Within aucht days, I gat bot lybellandum;

Within ane moneth, I gat ad opponendum;

In half ane yeir, I gat interloquendum.

But, or thay cam half gate to concludendum,

The fiend ane plack was left for to defend him.

For sentence silver, thay cryit at the last.

Of pronunciandum, thay made me wonder faine;

But, I gat never my gude gray mear againe.[16]

THE LITIGIOUS SCOT

The same national tendency has survived down to our own times. It is excellently pourtrayed by Scott in several of the Waverley Novels. Dandie Dinmont, for instance, having won the ‘grand plea about the grazing of the Langtae-head,’ was keen to have another legal tussle with his neighbour, Jock o’ Dawston Cleuch, about a wretched bit of land that might ‘feed a hog or aiblins twa in a good year’; not that he valued the land, but he wanted ‘justice,’ and could ill bear to be overridden, even in regard to what was in itself quite worthless.
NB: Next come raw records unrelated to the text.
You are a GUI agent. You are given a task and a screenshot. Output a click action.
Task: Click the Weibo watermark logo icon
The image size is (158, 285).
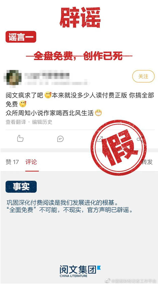tap(108, 281)
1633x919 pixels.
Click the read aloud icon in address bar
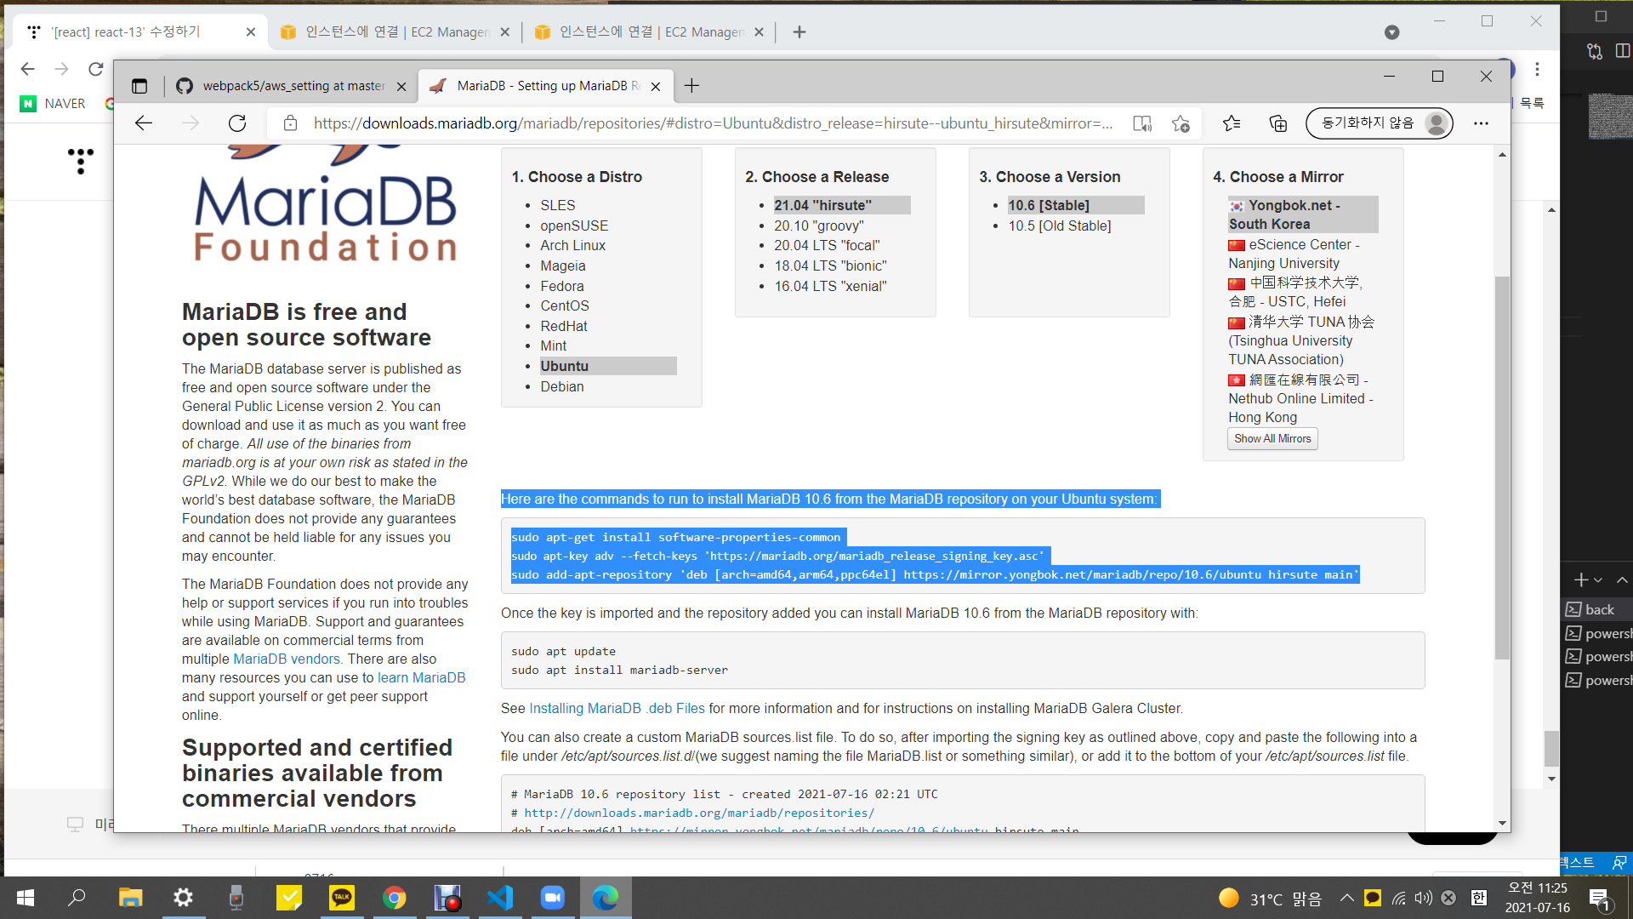(x=1142, y=123)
The phraseology of the law courts came glibly to the tongues of men who, like Bartoline Saddletree, picked it up from attendance in the Parliament House, but had only an imperfect notion of what it meant. In some cases, such as that of Poor Peter Peebles, loss of wits and fortune, together with a parrot-like facility in repeating law terms, was all the outcome of years of litigation.